| What this exercise asks |
a – Copy the passage of the column on Turkey and Europe starting with "Who is responsible" and going on through "excuses to resist.", renaming "Ankara" as "the Turkish government".
b – Carry the column on Turkey's EU bid forward from its last sentence.

| Excerpt provided |

--- start ---

|
|
 |
ANDREW
FINKEL
19 April 2009, Sunday |
Turkey and Europe: Shifting
out of second gear
As with yesterday's champagne,
the fizz in Turkey's EU application has certainly gone flat.
Who is responsible for this lack of oomph, and who can bring
back the sparkle?
It takes two, of course, to negotiate,
and the most commonly asked question is whether the Turkish
negotiating team is pushing against a door which still has
the security chain firmly attached. At the same time, Ankara
itself comes under frequent criticism for appearing to lack
the will to overcome obstacles and to only engage with a long
agenda of reform when it has run out of excuses to resist.
The question is whether this resistance is the result of a
lack of conviction on the part of the government -- that its
enthusiasm to kick-start negotiations in 2004 and 2005 has
not been matched by a commitment to see those negotiations
succeed. An alternative explanation is that the government
would like the negotiations to rumble along but lacks the
political courage to explain its pro-European stance to a
skeptical electorate over the heckling of a Euro-skeptical
opposition.

--- end ---

| Information given |
--- start ---

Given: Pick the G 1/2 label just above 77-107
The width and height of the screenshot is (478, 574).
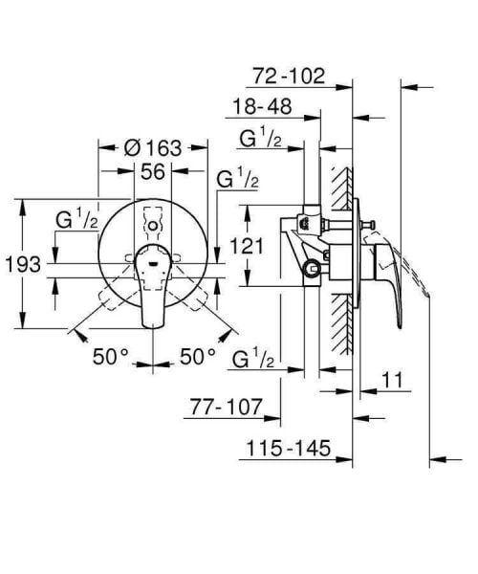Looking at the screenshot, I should point(254,359).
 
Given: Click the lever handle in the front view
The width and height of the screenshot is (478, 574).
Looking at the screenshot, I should point(153,287).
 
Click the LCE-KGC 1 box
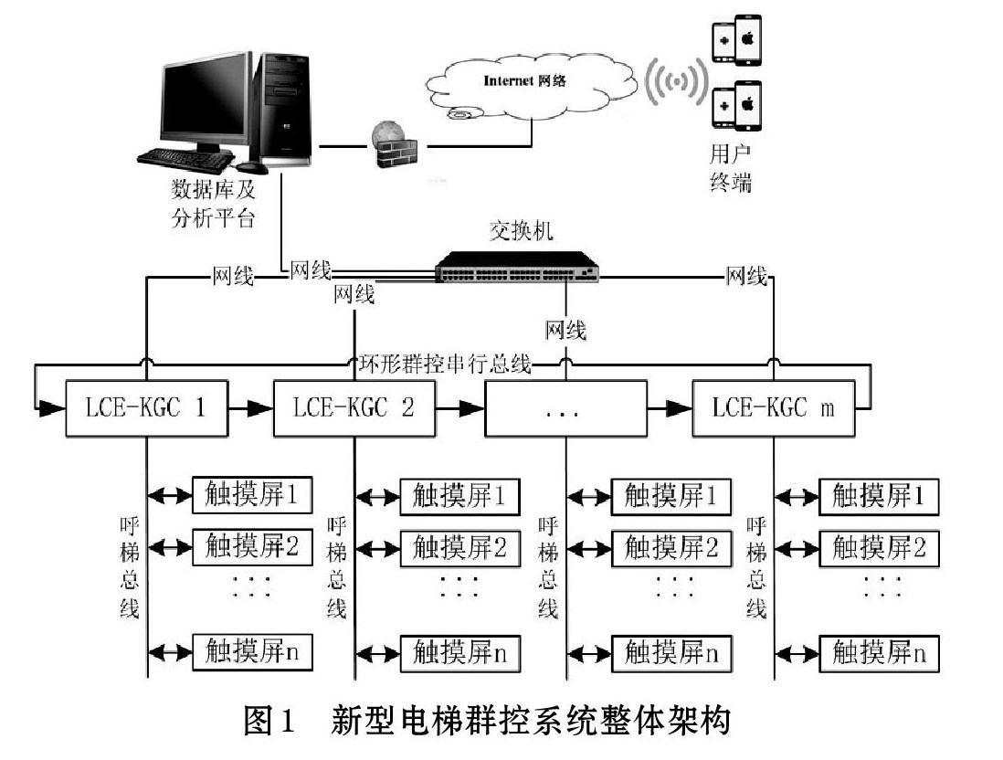(147, 409)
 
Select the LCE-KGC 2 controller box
(354, 409)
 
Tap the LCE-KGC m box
(774, 409)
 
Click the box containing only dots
(565, 409)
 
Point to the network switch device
(517, 267)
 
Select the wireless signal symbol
(676, 82)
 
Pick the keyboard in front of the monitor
(185, 159)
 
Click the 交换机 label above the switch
(521, 231)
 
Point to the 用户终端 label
(730, 168)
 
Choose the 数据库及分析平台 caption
(213, 204)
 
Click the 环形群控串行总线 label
(445, 364)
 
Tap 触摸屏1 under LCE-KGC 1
(252, 495)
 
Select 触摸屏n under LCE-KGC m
(879, 653)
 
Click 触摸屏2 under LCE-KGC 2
(459, 548)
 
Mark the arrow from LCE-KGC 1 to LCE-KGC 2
(250, 408)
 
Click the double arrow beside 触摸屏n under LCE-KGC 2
(378, 654)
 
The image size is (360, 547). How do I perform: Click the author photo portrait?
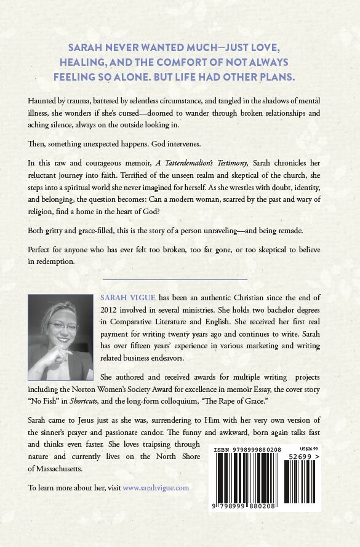point(60,337)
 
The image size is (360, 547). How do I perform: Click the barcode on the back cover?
point(265,476)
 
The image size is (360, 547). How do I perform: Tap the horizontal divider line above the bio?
point(175,280)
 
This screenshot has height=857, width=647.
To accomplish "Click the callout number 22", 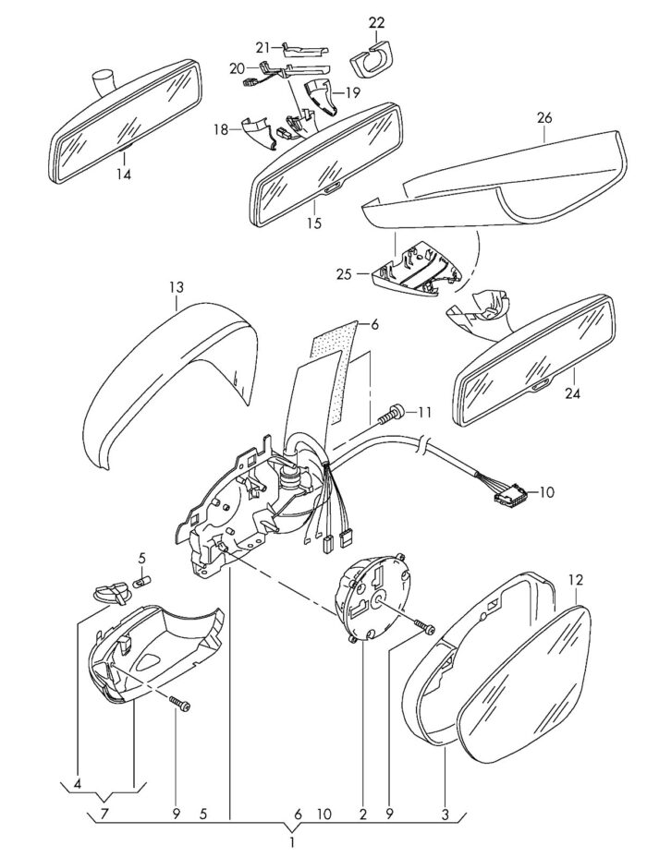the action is (x=376, y=22).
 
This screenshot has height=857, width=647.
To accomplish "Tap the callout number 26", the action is (x=544, y=117).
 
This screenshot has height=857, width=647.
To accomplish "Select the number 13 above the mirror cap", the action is (x=177, y=287).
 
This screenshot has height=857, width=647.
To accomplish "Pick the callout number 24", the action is (x=572, y=392).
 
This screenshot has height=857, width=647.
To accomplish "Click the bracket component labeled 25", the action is (x=415, y=270).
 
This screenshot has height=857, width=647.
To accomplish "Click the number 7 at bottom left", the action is (x=104, y=814).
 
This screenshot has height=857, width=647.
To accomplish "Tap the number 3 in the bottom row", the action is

--- end ---

| Task-by-task results |
a –
Who is responsible for this lack of oomph, and who can bring
back the sparkle?
It takes two, of course, to negotiate,
and the most commonly asked question is whether the Turkish
negotiating team is pushing against a door which still has
the security chain firmly attached. At the same time, the Turkish government
itself comes under frequent criticism for appearing to lack
the will to overcome obstacles and to only engage with a long
agenda of reform when it has run out of excuses to resist.

b –
There is third explanation, recently put forward by columnist
Hüseyin Sümer in this paper's Turkish language sister
publication, Zaman, that is not so much the government that
is dragging its feet but the government bureaucracy in general
and its EU secretariat-general in particular. "How can
those whose own faith in Europe has been destroyed hope to
take Turkey into Europe?" he asks and cites an unsourced
email which he purports to have come from these bureaucrats
which attacks the prime minister for signing a harmonization
package back in 2003 that puts Turkey squarely under the EU's
thumb.
Mr. Sümer's column points to a rift within government
departments, but not perhaps in the way he intended. The curious
thing is that the anonymous email he quotes contains the very
public remarks of the leader of the ultranationalist party,
Devlet Bahçeli, made three years ago.
|
This is scant evidence
with which to blacken the name of a whole government department.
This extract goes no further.